5

Given a function like:

import six

def convert_to_unicode(text):
  """Converts `text` to Unicode (if it's not already), assuming utf-8 input."""
  if six.PY3:
    if isinstance(text, str):
      return text
    elif isinstance(text, bytes):
      return text.decode("utf-8", "ignore")
    else:
      raise ValueError("Unsupported string type: %s" % (type(text)))
  elif six.PY2:
    if isinstance(text, str):
      return text.decode("utf-8", "ignore")
    elif isinstance(text, unicode):
      return text
    else:
      raise ValueError("Unsupported string type: %s" % (type(text)))
  else:
    raise ValueError("Not running on Python2 or Python 3?")

Since six handles the python2 and python3 compatibility, would the above convert_to_unicode(text) function be equivalent to just six.text_type(text)? I.e.

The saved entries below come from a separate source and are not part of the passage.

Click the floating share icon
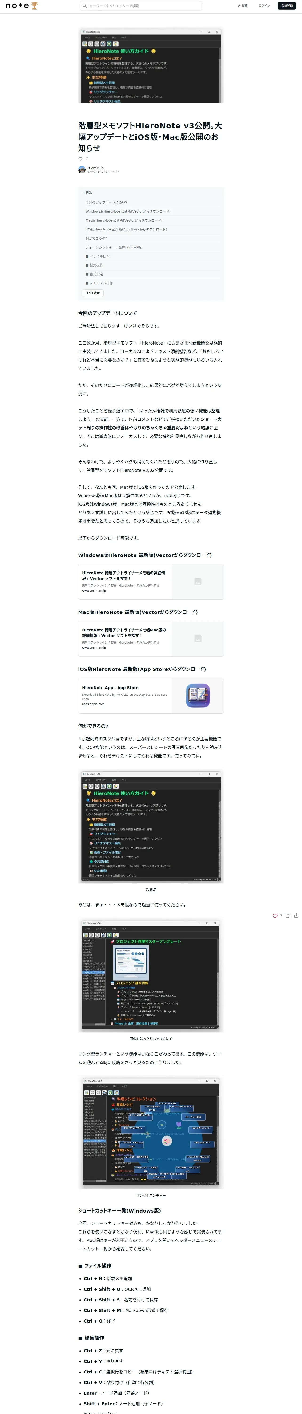This screenshot has width=302, height=1414. tap(297, 916)
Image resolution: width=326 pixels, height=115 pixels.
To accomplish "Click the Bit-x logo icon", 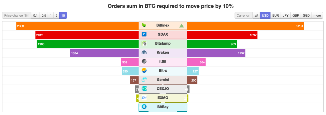I will 144,71.
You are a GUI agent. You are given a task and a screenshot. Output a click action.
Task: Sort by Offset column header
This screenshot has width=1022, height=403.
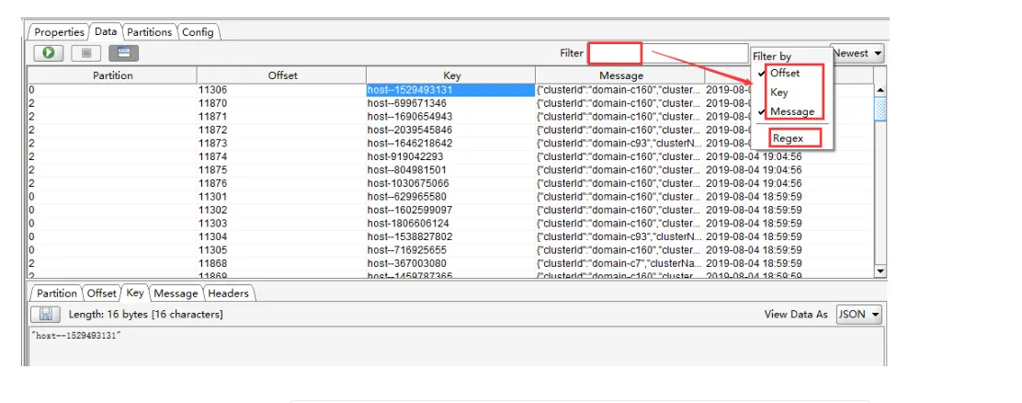coord(282,75)
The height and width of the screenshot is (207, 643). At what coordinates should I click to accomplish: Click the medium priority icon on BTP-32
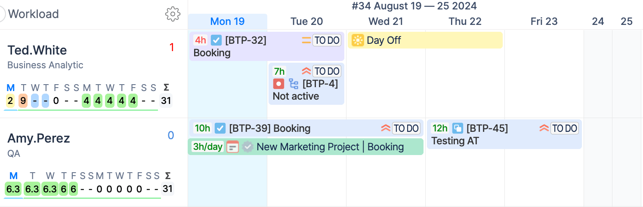click(306, 40)
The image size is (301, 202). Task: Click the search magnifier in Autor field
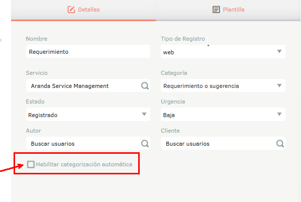(145, 143)
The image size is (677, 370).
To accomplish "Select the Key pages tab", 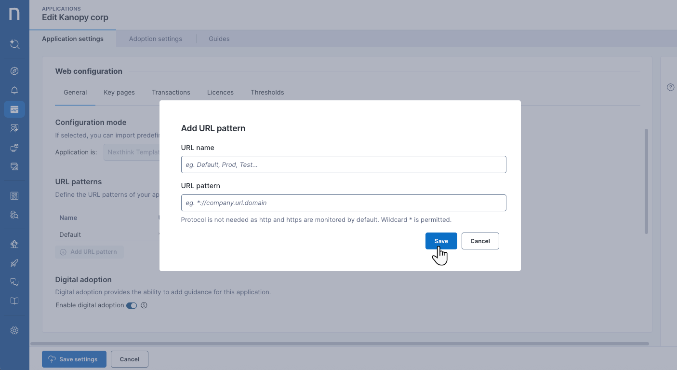I will point(119,92).
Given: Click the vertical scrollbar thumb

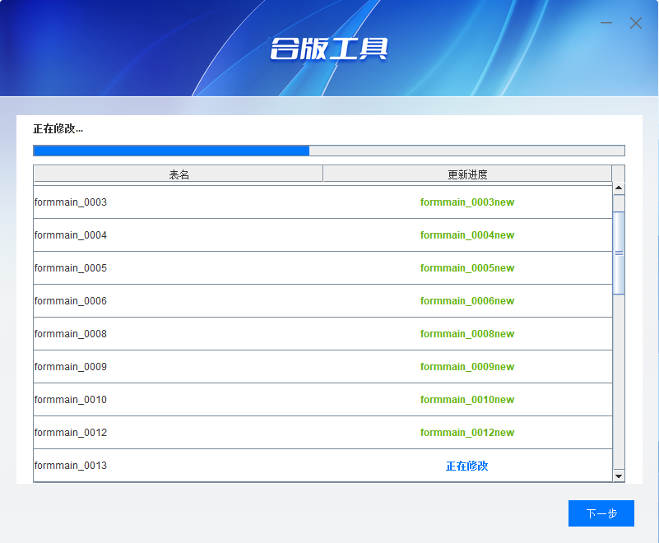Looking at the screenshot, I should [x=619, y=253].
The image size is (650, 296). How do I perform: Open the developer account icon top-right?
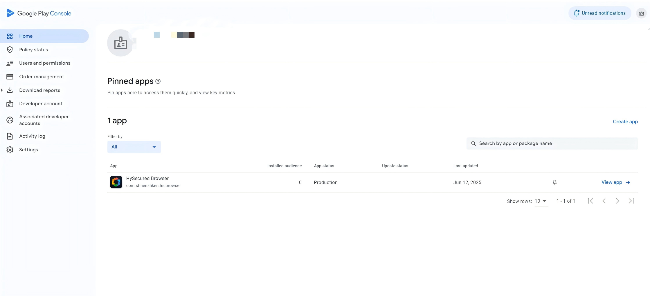coord(641,13)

def convert_to_unicode(text):
    return six.text_type(text)

Are there cases that the original convert_to_unicode capture but six.text_type can't?

alvas
  • 115,346
  • 109
  • 446
  • 738

1 Answers1

5

Since six.text_type ist just a reference to the str or unicode type, an equivalent function would be this:

def convert_to_unicode(text):
    return six.text_type(text, encoding='utf8', errors='ignore')

But it doesn't behave the same in the corner cases, eg. it will just happily convert an integer, so you'd have to put some checks there first.

Also, I don't see why you would want to have errors='ignore'. You say you assume UTF-8. But if this assumption is violated, you are silently deleting data. I would strongly suggest using errors='strict'.

EDIT:

I just realised this doesn't work if text is already what you want. Also, it happily raises a TypeError for any non-string input. So how about this:

def convert_to_unicode(text):
    if isinstance(text, six.text_type):
        return text
    return six.text_type(text, encoding='utf8', errors='ignore')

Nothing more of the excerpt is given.